Медицинская карта душевнобольного: Встречаясь с пациенткой Сикорской, я заметил, что Бог её - это, скорее, зритель, у которого развилась коулрофобия - боязнь клоунов. Бог - боится клоунов. Особенно заметен Его страх быть осмеянным. Бог - гнусит и картавит от страха, как если бы внутреннему голосу куклы старого Петрушки придали все особенности эмоциональных переживаний ребёнка, который с ней играет.
Каждый, кто слышал хоть раз голос куклы из семейства Петрушек (Пульчинелла, Панч, Полишинель и другие) не забудет его во всю жизнь и сразу отличит в любом разноголосом гаме. Прозвище Петрушки от слова "порятуй" (спаси). Подобно театральной кукле, Бог Сикорской "человеческим" голосом говорить не мог. Эстетические законы её жизни требовали, чтобы кукла звучала иначе, а отсутствие голоса, даже непродолжительное время, вызывало у моей пациентки недоумение... Как если бы в её жизни выключили звук.

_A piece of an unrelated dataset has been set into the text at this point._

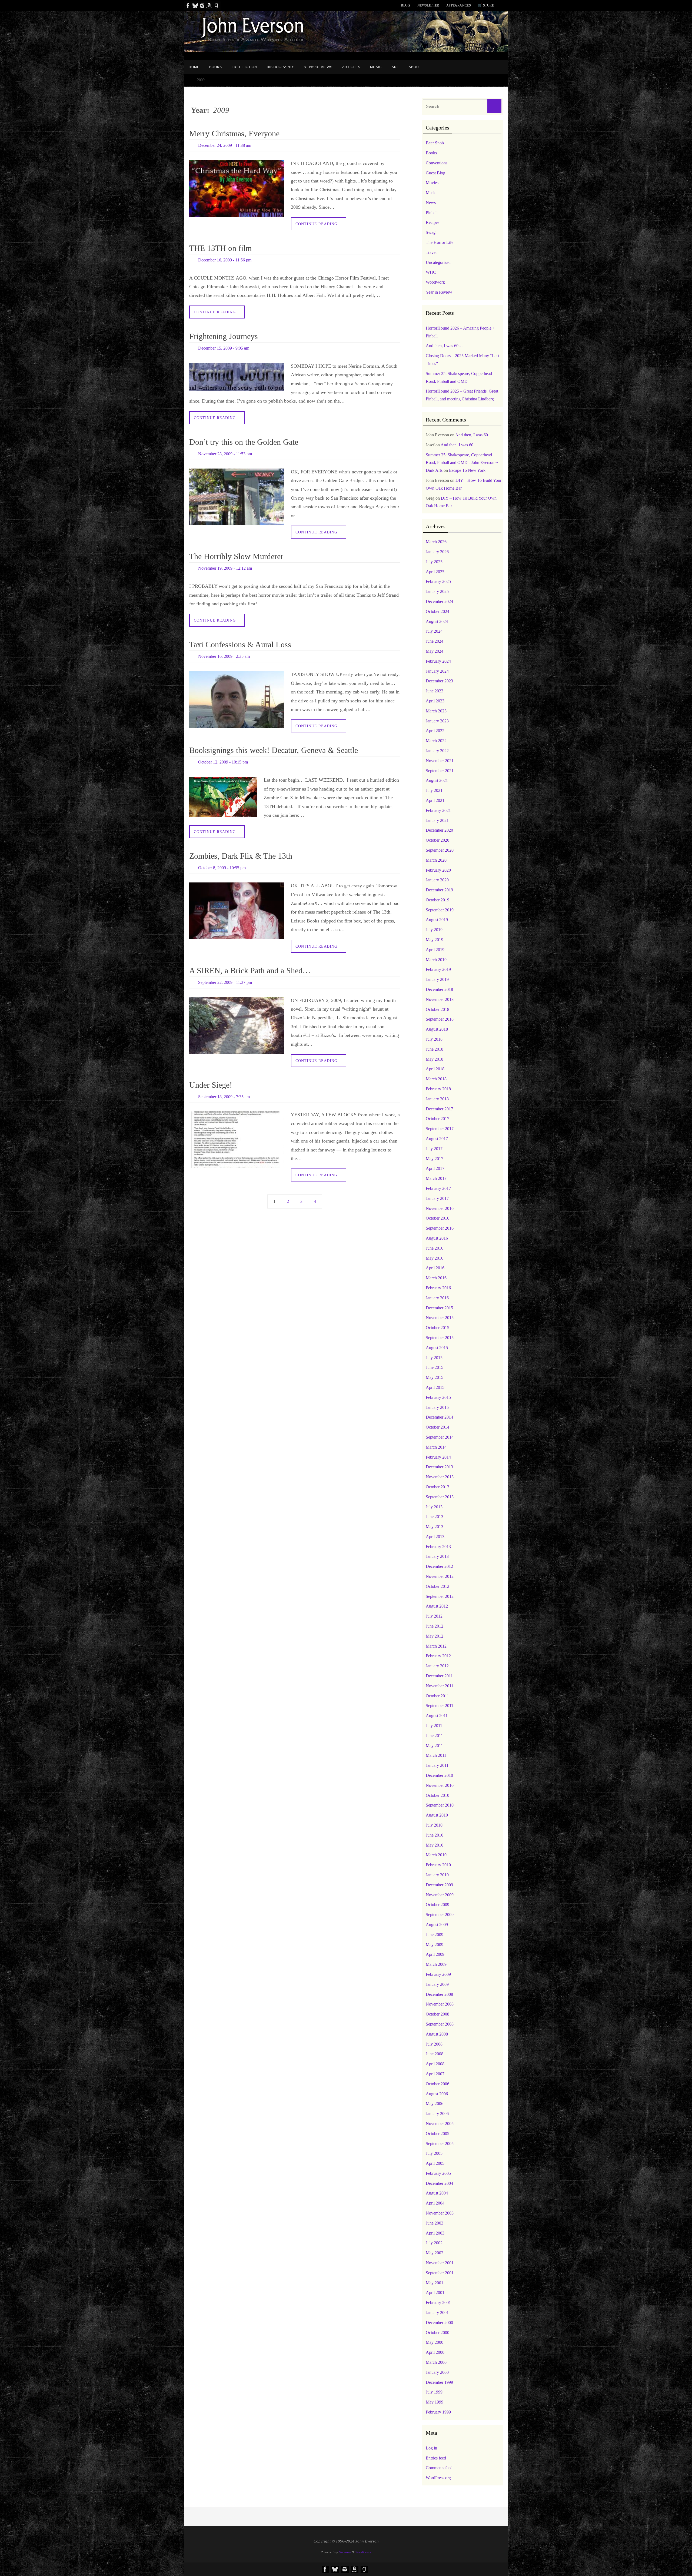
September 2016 (440, 1228)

Наблюдение первое (для специалистов арт-терапии): Особенностью нашей клиники является применение методов музыкальной терапии, основанных на технологиях изменений психологических феноменов человека терапевтического характера за счёт вовлечения его в разыгрывание несвойственной ему роли. Во время сеанса интерактивной терапии, которым может являться концерт, спектакль или кукольное представление, психотерапевты нашей клиники подводят больных к осознанию эмоционально травмирующей ситуации, добиваясь катарсистической разрядки. Интерактивность душевнобольного - его имманентное свойство, материализующее накопление последствий обращения системной инерции причинно-следственного континуума отражений в интернальный локус заболевания. Таким образом, интерактивность музыкальной терапии, по сути, детерминирует бесконечность "матрешек" стратификации факторов заболевания, т.е. формализует обращение больного в иерархически существующий объект инерционно-системных отражений. Для душевнобольных состояние постоянно быть во взаимосвязи с другими объектами и сущностями - это зависимость от различных состояний других объектов и сущностей. В том числе, музыки или любого творческого художественного самовыражение. Избавить больных от нарушения мышления, бредовых идей и галлюцинаций не удаётся, но привести к осознанию и облегчению - методы терапии позволяют. В жизни любого человека так много зависит от вопроса "Видите ли, слышите ли вы то, что я вижу и слышу?". Этот вопрос связывает людей в очень сложные комбинации. Но когда ты чувствуешь то, чего не чувствует никто... Ты обречен на "неодиночество". Неодиночество - это сюрреалистическое совмещение чувства одиночества с бредом.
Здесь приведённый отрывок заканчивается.